Digital Marketing, Plain and Simple?

Every once in a while, something comes along that changes everything. Like the internet. It has reached across, touched and helped other technologies to evolve. It has proven to be a catalyst to the convergence of technologies.

And, together with this, lives have changed. Behaviours have changed. Methods of communication, research, transactions and social interactions have changed. In the wink of an eye.

Industries and business sectors rush to grapple with these changes, to see how it can help improve the efficiencies and effectiveness of traditional processes, or create new ones. To see how it can be exploited for commercial gain. New words, catchphrases and terminologies have been created or coined to explain or capture some meaningful explanation. Sometimes they confuse and confound more than they serve to explain.

Like, what does the term Digital Marketing mean? Ask ten different people and you could get ten different answers. Ask twenty and the number could double.

A recent online search of the Encyclopaedia offers no definition. Wikipedia, the free open source encyclopaedia that is being built one page at a time by volunteers, with or without their own private agendas, offers up some definitions.

“Digital Marketing in a nutshell is promoting Brands using the Internet, Mobile and other Interactive channels.”

Mobile and other Interactive channels.” “Digital Marketing is the practice of promoting products and services using digital distribution channels to reach consumers in a timely, relevant, personal and cost-effective manner.”

“The field of digital marketing includes a whole host of elements such as mobile phones, sms/mms, display/ banner ads and digital outdoor.”

From this, it would seem that Digital Marketing is different things to different people.

Digital Marketing Or Digital Media?

For the most part, the evidence we see of Digital Marketing seems narrowly confined to promotional or communication purposes, or more specifically, as a medium for communication.

Amazon, eBay, Barnes & Noble are some of the more famous examples of companies making use of the internet to facilitate transactions rather than through cashiers in shops.

And while the number of such companies to whom the internet is more than just another communication medium, is increasing, overall, the numbers are still relatively small compared to their traditional counterparts.

Many research studies on Digital Marketing and many of the papers written about that subject invariably examine communication and messaging issues. According to Aha! Research who were commissioned to conduct the 2008 Heidrick & Struggles’ Asia Digital Marketing Survey,

“Marketers throughout Asia confess only limited comprehension of digital marketing and its inherent benefits. Others say that media planning or creative agencies remain poorly equipped to handle their digital marketing and advertising needs. In other words, 2009 is lining up to be a pivotal year for digital marketing in Asia, where marketers will either get onboard the digital bandwagon and spend in new, innovative, and costeffective ways, or retreat to the safe – albeit less interactive – TV, radio and print mediums.”

Heidrick & Struggles’ Asia Digital Marketing Survey 2008

Respondents from 92 different firms were polled. 47% were from the FMCG sector, working for multinational organisations with large marketing departments of 50 or more staff in their marketing teams and 30% with marketing budgets in excess of US$40 million a year.

The survey found that 10% to 12% of total advertising budgets had been placed on digital channels in 2007 to 2008. For perspective, U.S. and European marketers placed 20% to 25% or more of their d budgets on digital channels during the same period.

The survey revealed three expertise groups among marketing decision makers:

The Experienced: About 22 percent of the survey sample said they had either a good or very good understanding of digital marketing.

○ ○ ○ ○ ○

■ **YOUR TASK**:
Repeat word for word everything in the digital marketing passage from "Industries and business" down to "number could double.".

■ **SOURCE MATERIAL**:
○ ○ ○ ○ ○

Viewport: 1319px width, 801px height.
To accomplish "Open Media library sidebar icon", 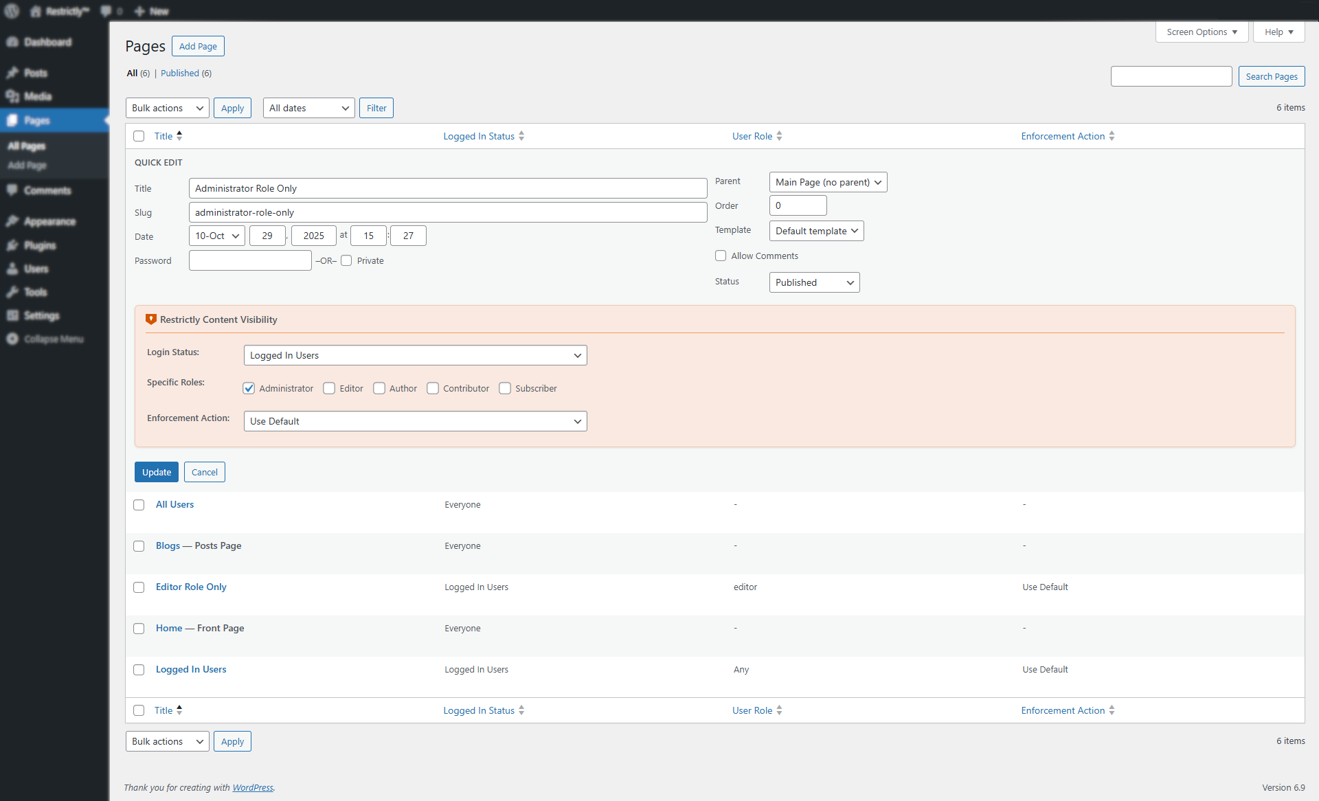I will point(12,96).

○ ○ ○ ○ ○

■ **EXPECTED ANSWER**:
Industries and business sectors rush to grapple with these changes, to see how it can help improve the efficiencies and effectiveness of traditional processes, or create new ones. To see how it can be exploited for commercial gain. New words, catchphrases and terminologies have been created or coined to explain or capture some meaningful explanation. Sometimes they confuse and confound more than they serve to explain.

Like, what does the term Digital Marketing mean? Ask ten different people and you could get ten different answers. Ask twenty and the number could double.